Rights costs are the Spotify’s Achilles Heel. Rights and associated costs accounted for 83% of Spotify’s 2015 revenue, up from 81% in 2014 and this resulted in a dramatic fall in Spotify’s gross margin per user: down from $4.20 in 2013 to $3.45 in 2015. This is particularly challenging for a model with already wafer thin margins. A number of factors underpin this decline:
- Discounted promotions: Promos such as the £0.99 for 3 months have supercharged Spotify’s growth for the last 18 months. But as labels only contribute part of the cost this means that Spotify loses more margin with every new promo user
- Advanced label payments: When Spotify strikes its licensing deals with labels it makes advanced payments and guarantees based on its expected growth. This means that for a growth stage company like Spotify, booked rights costs will always be higher than current booked revenue. This has obvious cash flow implications. Also, should Spotify’s growth slow and it miss those targets, it will still have to pay the monies guaranteed to labels, at which point the rights costs share will rise even further
- Publisher rates: Over the last couple of years, music publishers have been asserting their role in the digital music value chain, pushing for more equitable rates. The net result is that publishing rights costs can now range up to 15%, depending on the deal, up from a low of 10% in some cases. This upward momentum will continue, and as labels aren’t decreasing their rates, it means less margin for Spotify and other streaming services
As Spotify edges towards an IPO it is doing everything within its power to get its house in order. It is investing in video to show Wall Street it is attempting to lessen its dependence on the labels and it is improving is cost ratios virtually everywhere else in its business, other than rights. Between 2013 and 2015, the Average Cost Per User (ACPU) for Research and Development fell from $2.12 to $1.61 and for Marketing it fell from $3.23 to $2.77. But Rights ACPU grew from $17.59 to $18.35. In fact, even in terms of costs as a % of revenues, every single expense Spotify reported fell except Rights (and Depreciation and Amortization which increased slightly). It is rising rights costs that are keeping Spotify from commercial sustainability.

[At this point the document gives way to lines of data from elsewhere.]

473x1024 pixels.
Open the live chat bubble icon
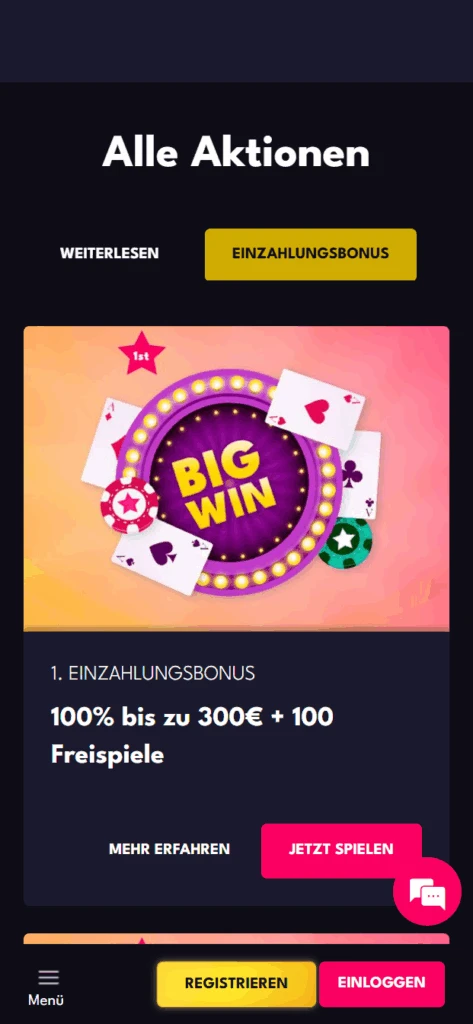[427, 891]
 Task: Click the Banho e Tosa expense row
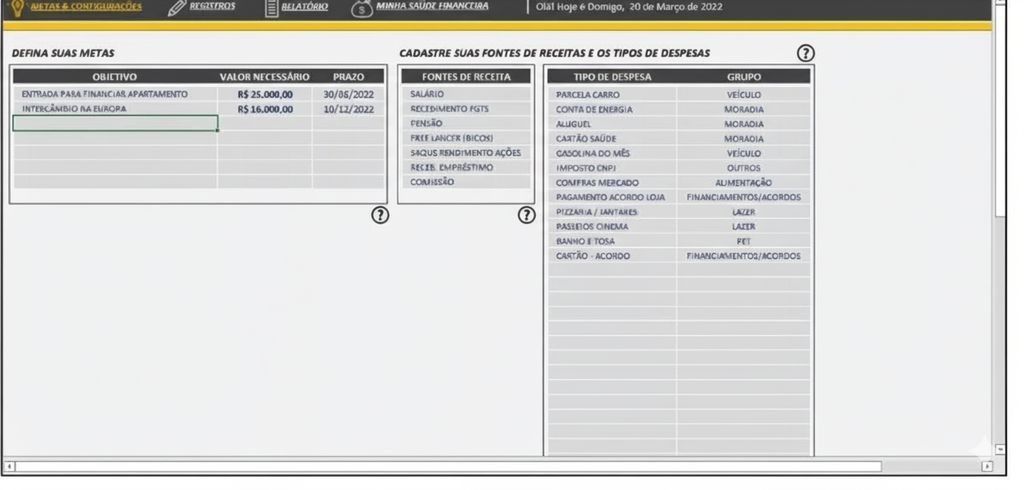(x=611, y=241)
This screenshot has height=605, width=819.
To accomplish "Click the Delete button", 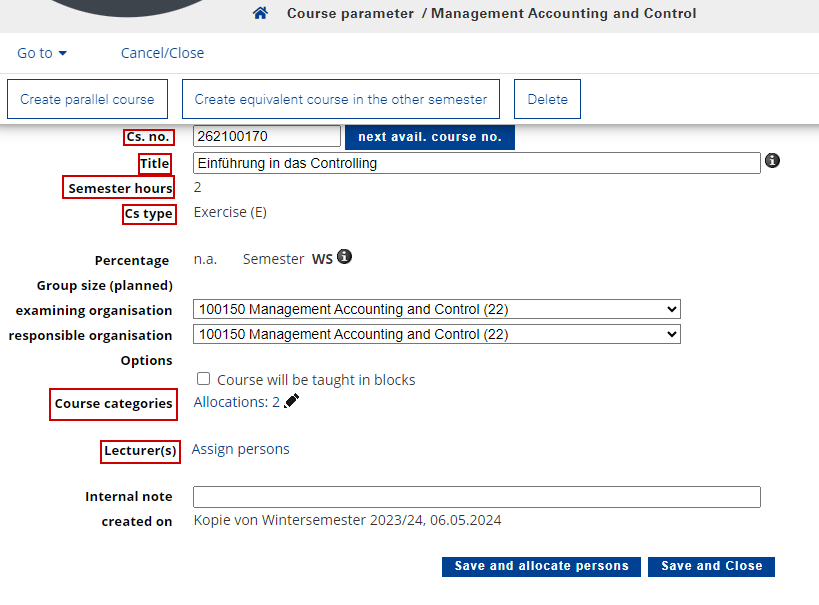I will coord(547,99).
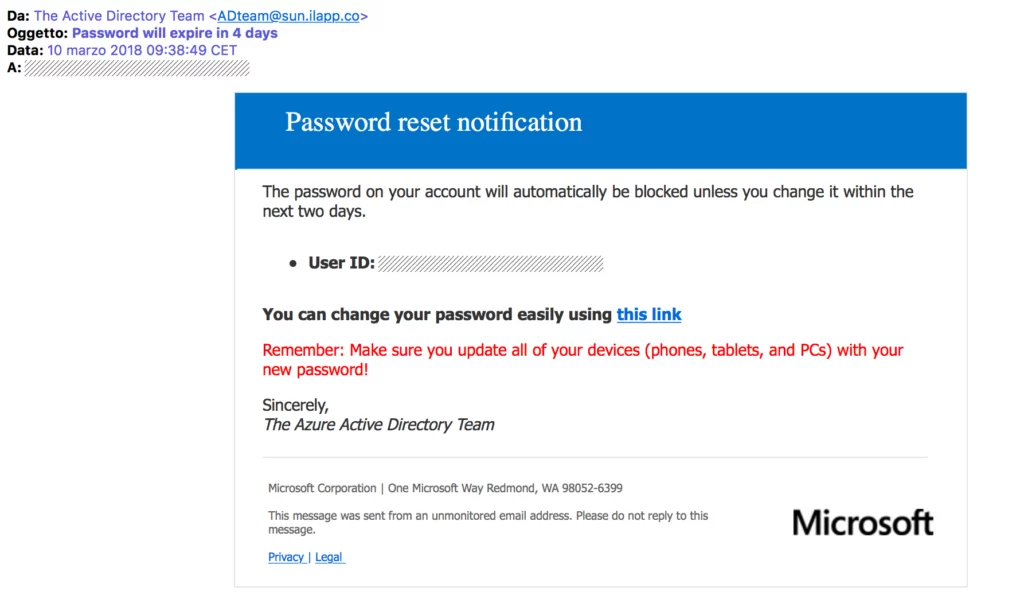Screen dimensions: 1024x599
Task: Click the 'Da:' field label
Action: (18, 16)
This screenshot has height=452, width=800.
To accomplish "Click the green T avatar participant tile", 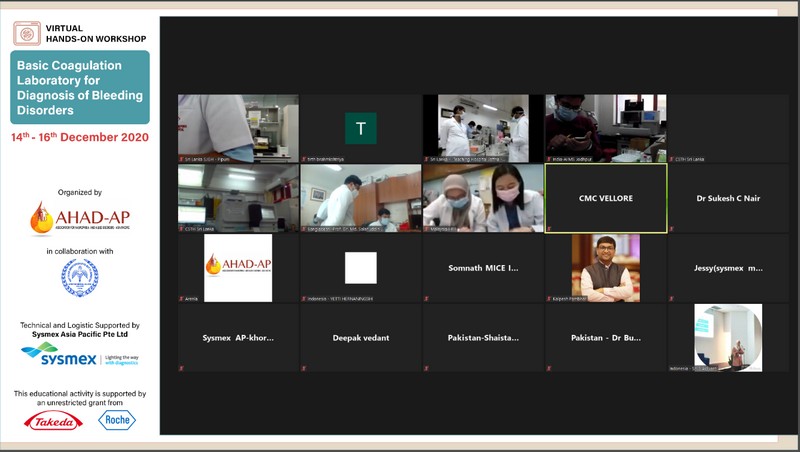I will (x=360, y=128).
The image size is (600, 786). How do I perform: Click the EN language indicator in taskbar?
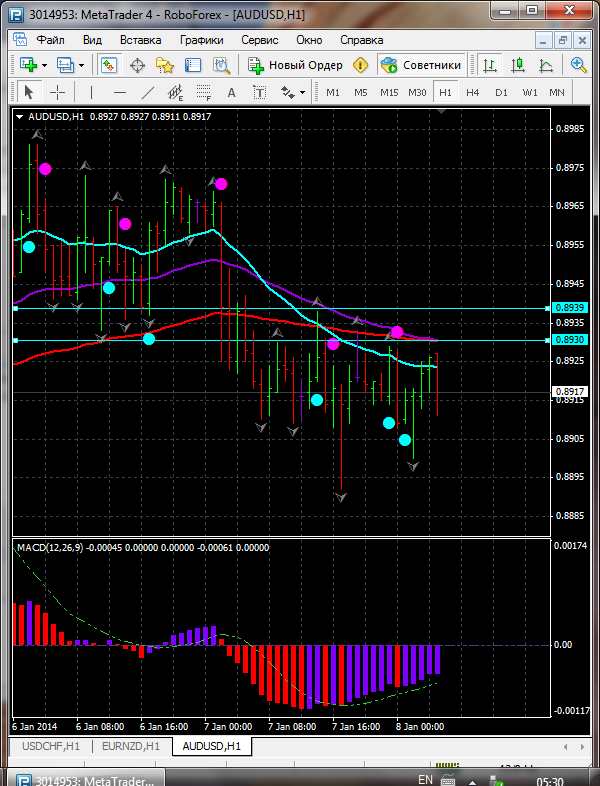click(x=425, y=779)
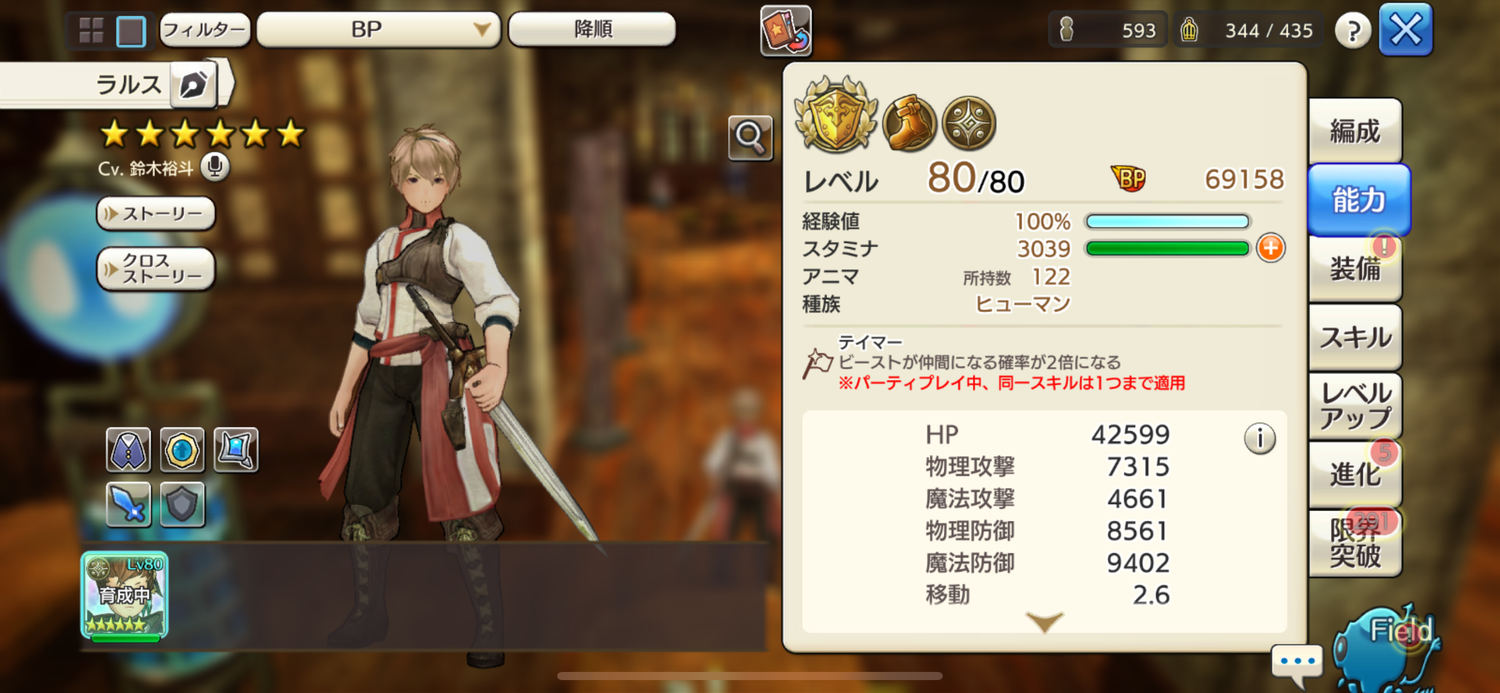Tap the voice actor microphone icon
Image resolution: width=1500 pixels, height=693 pixels.
tap(215, 167)
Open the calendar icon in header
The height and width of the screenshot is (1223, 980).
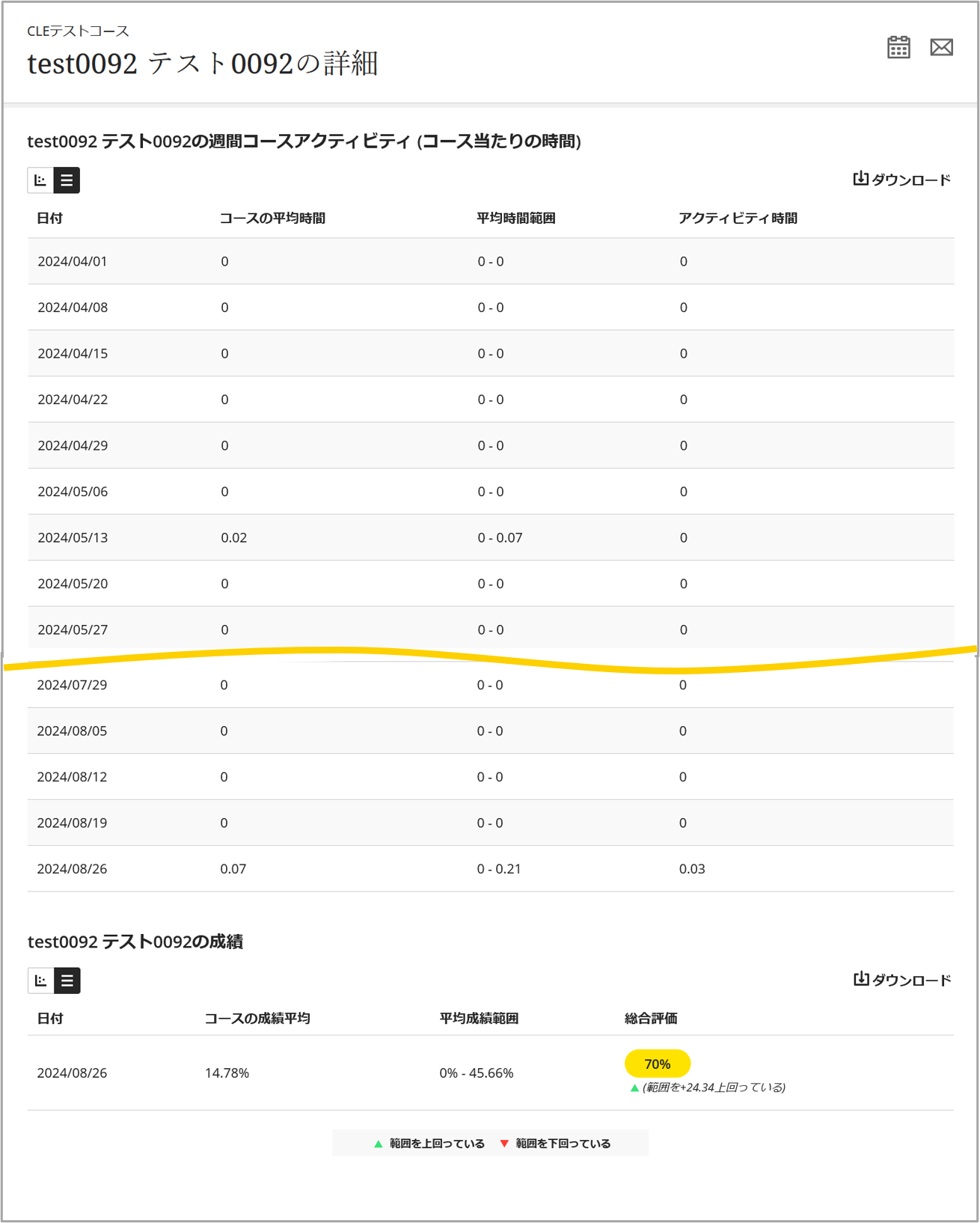(898, 47)
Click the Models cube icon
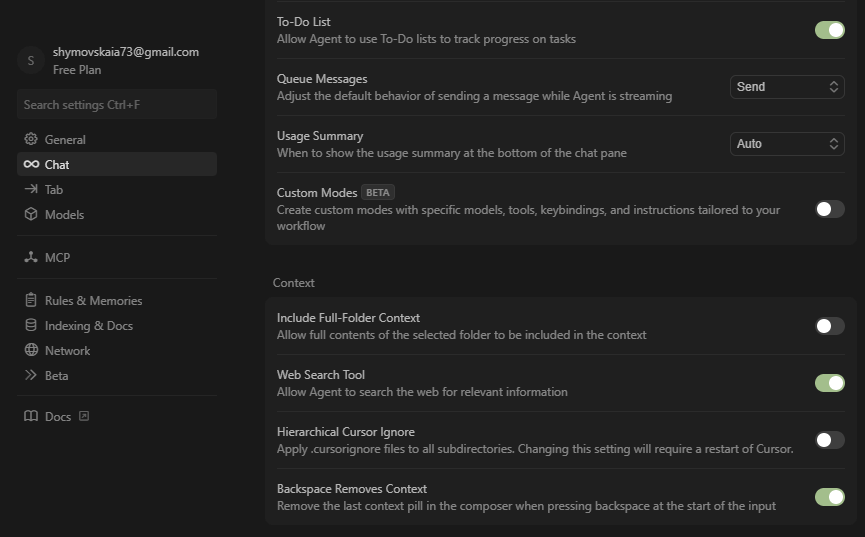 (x=31, y=215)
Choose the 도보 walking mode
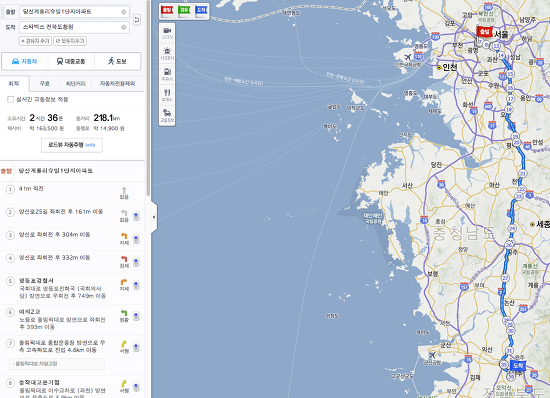 click(117, 61)
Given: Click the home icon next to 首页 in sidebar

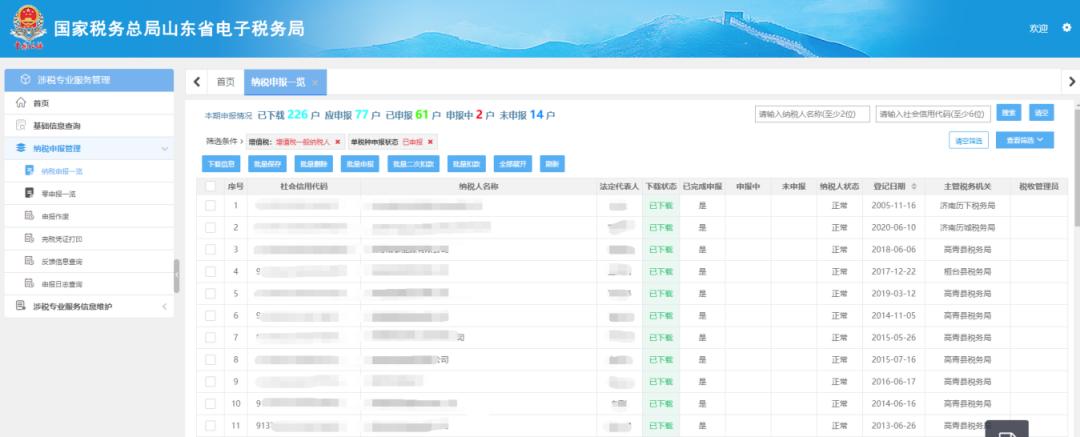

There is another really important part of Spotify’s growth story: subscriber ARPU has fallen from $79.09 in 2013 to $62.30 in 2015. This is a result of multiple efforts to drive growth, including the price promos, telco bundles and student discounts. All of which are viable tactics but the fact they are necessary to drive Spotify’s growth underscore a point I have been making for years: 9.99 is not a mass market price point, and Spotify’s subscribers agree: transforming the ARPU into an effective monthly retail price, Spotify’s average price point is now just $6.49, down from $8.24. It is about time that the music industry stopped pretending that this isn’t the reality of the market and instead starts pursuing proper pricing innovation rather than by stealth via discounting, which only serves to confuse consumers about long term value.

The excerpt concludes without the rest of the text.